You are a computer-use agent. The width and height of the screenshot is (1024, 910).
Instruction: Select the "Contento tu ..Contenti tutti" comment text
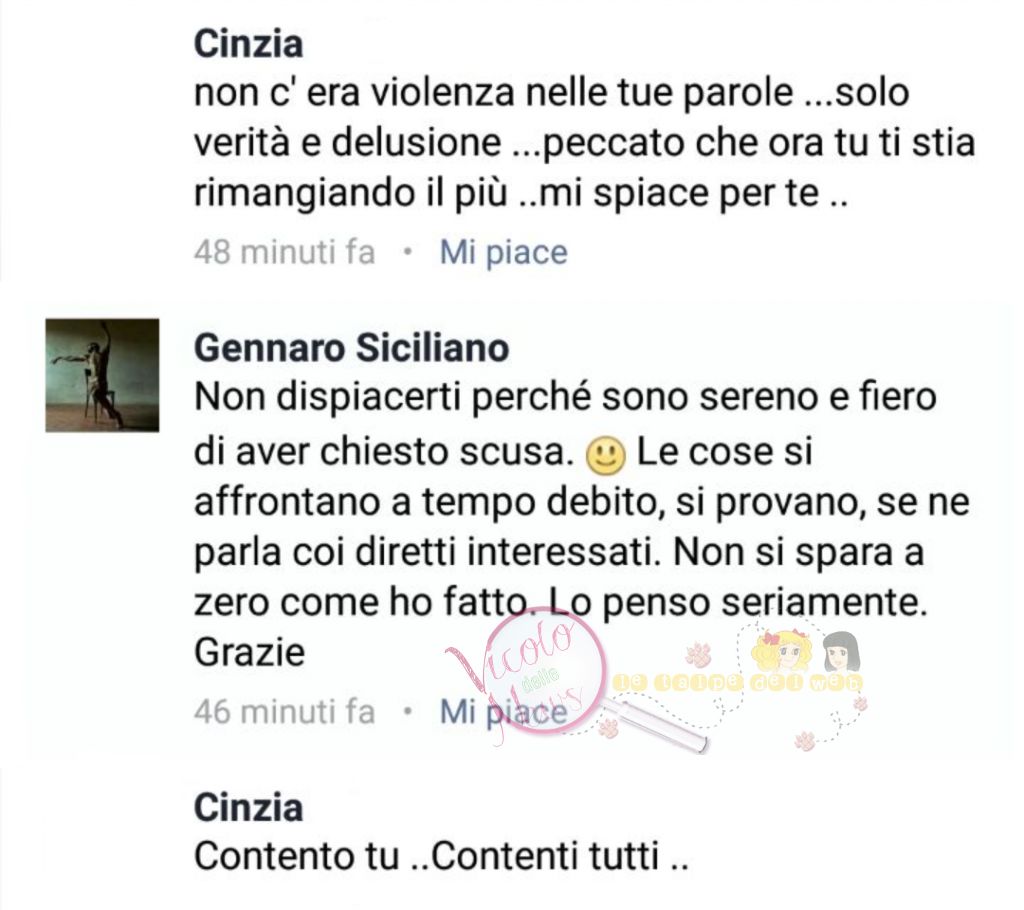[x=441, y=856]
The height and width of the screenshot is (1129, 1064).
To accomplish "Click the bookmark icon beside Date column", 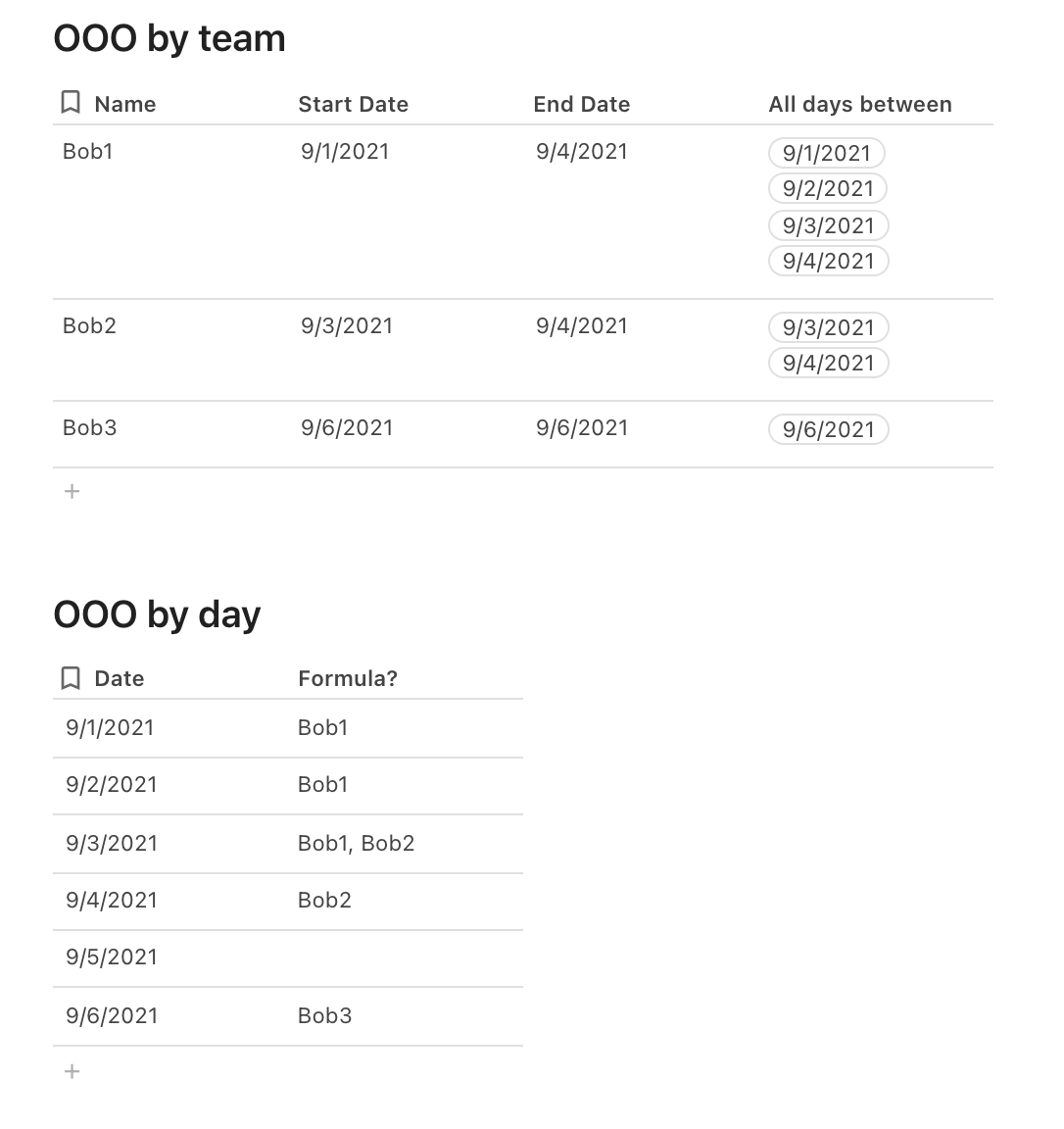I will click(x=71, y=678).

-=-=-=-=-

> [Work request] The expected output is one number: how many lines of the data above hold the string "screenshot".

> [Task output] 2